Shields calls the book a literary “experiment,” and your view of its success likely depends on whether you enjoy sentences like, “That’s an incredibly banal and Maoist view of what constitutes suffering,” as Shields tells Powell at one point. It also depends on your tolerance for raw, unflinching honesty. Seemingly no subject is taboo here: not Shields and Powell’s respective salaries; not Powell’s wife’s miscarriage; not Shields’s decision to only have one child; not Powell’s sexual encounter with a transvestite in Western Samoa; not even Shields’s chilly relationship with his sister, which he partially attributes to the fact that “She… really resents that I’ve written about our family.” (It’s hard to imagine publishing that tidbit will help the situation.)

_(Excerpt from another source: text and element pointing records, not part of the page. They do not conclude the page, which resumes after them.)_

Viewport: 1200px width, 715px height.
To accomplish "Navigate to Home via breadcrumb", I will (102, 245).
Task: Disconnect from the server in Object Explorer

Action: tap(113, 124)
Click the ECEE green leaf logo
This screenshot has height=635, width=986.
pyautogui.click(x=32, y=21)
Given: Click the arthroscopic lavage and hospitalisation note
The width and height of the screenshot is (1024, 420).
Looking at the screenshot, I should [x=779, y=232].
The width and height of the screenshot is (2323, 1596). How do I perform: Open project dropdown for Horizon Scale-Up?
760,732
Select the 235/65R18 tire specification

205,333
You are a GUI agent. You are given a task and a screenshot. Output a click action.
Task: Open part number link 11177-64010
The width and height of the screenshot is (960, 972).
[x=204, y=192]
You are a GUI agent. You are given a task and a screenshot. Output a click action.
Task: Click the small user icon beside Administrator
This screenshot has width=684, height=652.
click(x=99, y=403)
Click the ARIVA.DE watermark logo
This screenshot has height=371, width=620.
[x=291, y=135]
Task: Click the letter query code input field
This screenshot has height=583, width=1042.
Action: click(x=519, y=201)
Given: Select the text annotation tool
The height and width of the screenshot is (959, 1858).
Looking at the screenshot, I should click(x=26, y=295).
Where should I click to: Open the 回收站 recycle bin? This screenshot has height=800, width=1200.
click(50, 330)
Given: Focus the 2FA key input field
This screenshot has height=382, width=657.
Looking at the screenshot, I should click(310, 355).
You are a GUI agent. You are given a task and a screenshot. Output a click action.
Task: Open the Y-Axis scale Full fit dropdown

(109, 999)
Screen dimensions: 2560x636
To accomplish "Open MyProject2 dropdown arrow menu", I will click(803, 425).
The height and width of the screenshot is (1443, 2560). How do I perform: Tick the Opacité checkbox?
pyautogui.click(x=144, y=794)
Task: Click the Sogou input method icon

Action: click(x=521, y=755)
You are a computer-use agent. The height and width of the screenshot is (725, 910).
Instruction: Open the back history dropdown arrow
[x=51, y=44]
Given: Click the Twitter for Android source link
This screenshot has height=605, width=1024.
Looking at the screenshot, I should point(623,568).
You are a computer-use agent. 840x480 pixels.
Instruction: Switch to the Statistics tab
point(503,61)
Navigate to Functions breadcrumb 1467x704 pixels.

As-raw-as-possible honesty is the aim of Shields work, he explains. “To me, one way that human beings can become better, or at least that art can serve people, is if the writer or the artist shows how flawed he or she actually is,” he says. “Basically, the royal road to salvation, for me, lies through an artist saying very uncompromising things about himself. And through reading that relentless investigation, the reader will understand something surprising about himself.”
If readers have a problem with that, well, as Shields tells Powell during one heated exchange, “You don’t have a clue how to read my work.”